The rain began. It was quickly dark. Rorik was smiling like an idiot, Mirana walking at his side, toward his sleeping chamber.
He fastened a rush torch light to the holder in the wall, then turned to face his wife. Her face was flushed for she’d drunk a bit of his small store of wine from the rich vineyards south of the Seine herself. She looked beautiful. She pleased his eyes and his senses. At the moment, he didn’t care why he’d married her. If something was done it was done and nothing could change it, a philosophy his sire had dinned in his ears since he was a boy.
It was indeed done, and now he would have her, surely an excellent consequence of this marriage.
“I have only one other gown,” Mirana said, fingering the fine cream wool of her overtunic. “This beautiful tunic and gown I will pack in your trunk. I was careful not to stain it.”
“Aye, you were,” he said. “Let me remove the brooches for you. It is one of Asta’s gowns, from many years ago. She told me she’d been saving it, for what she didn’t know, just that she was far too stout to wear it now.”

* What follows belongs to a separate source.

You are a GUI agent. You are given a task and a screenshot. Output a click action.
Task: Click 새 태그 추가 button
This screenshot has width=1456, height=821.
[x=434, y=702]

“The women have all been more than kind to me.”
“Aye. I didn’t understand it. Perhaps someday one of you will explain it to me. But it is good now that you are my wife and their mistress.”
As he unfastened the brooches, Mirana said, “I have no weapons.”
“No, you don’t. But I do.”
“I always had my own knife, since I came to Clontarf. Gunleik gave it to me.”
“Ah, the one you used to prick my throat?”
She nodded.
“If you don’t wish to use it to torment me or to flay the flesh from me, then what is your reason for having it?”
He laid the brooches on top of his chest, and stepped back to watch her as she eased the tunic down over her hips, stepped out of it, and carefully folded it. He watched her lay it gently in his chest, placing the brooches on top of it.
She straightened then and turned to say very seriously, “It was just a part of what I wore every day, like my gown or my shoes.”
“You’re a woman.”
“Aye,” she said, standing very close to him now, her gown very much still in place. “This is very strange, Rorik. Are you certain about the king? Would Einar truly have dishonored me by selling me to him?”
“That is what Kron said.” He waited, wishing she would tell him that her fear of that hadn’t pushed her into marriage with him. She said nothing. Well, he’d given her an excellent reason for accepting him, and if it had been her reason, why then, it was his own fault, his own doing. She slipped off her shoes and toed them across the floor until they were lying against the trunk.
She looked up at him then. “Many girls are sold in marriage, their consent unimportant. Perhaps Einar thinks he honors me. The man is, after all, a king. Perhaps—”
“Don’t weave a false thread, Mirana. Einar had no more notion of honoring you than would a bear.”
“You’re right. If he believed it would honor me, why then, he would have told me, bragged of his negotiations to me, of his brilliance. He kept silent.”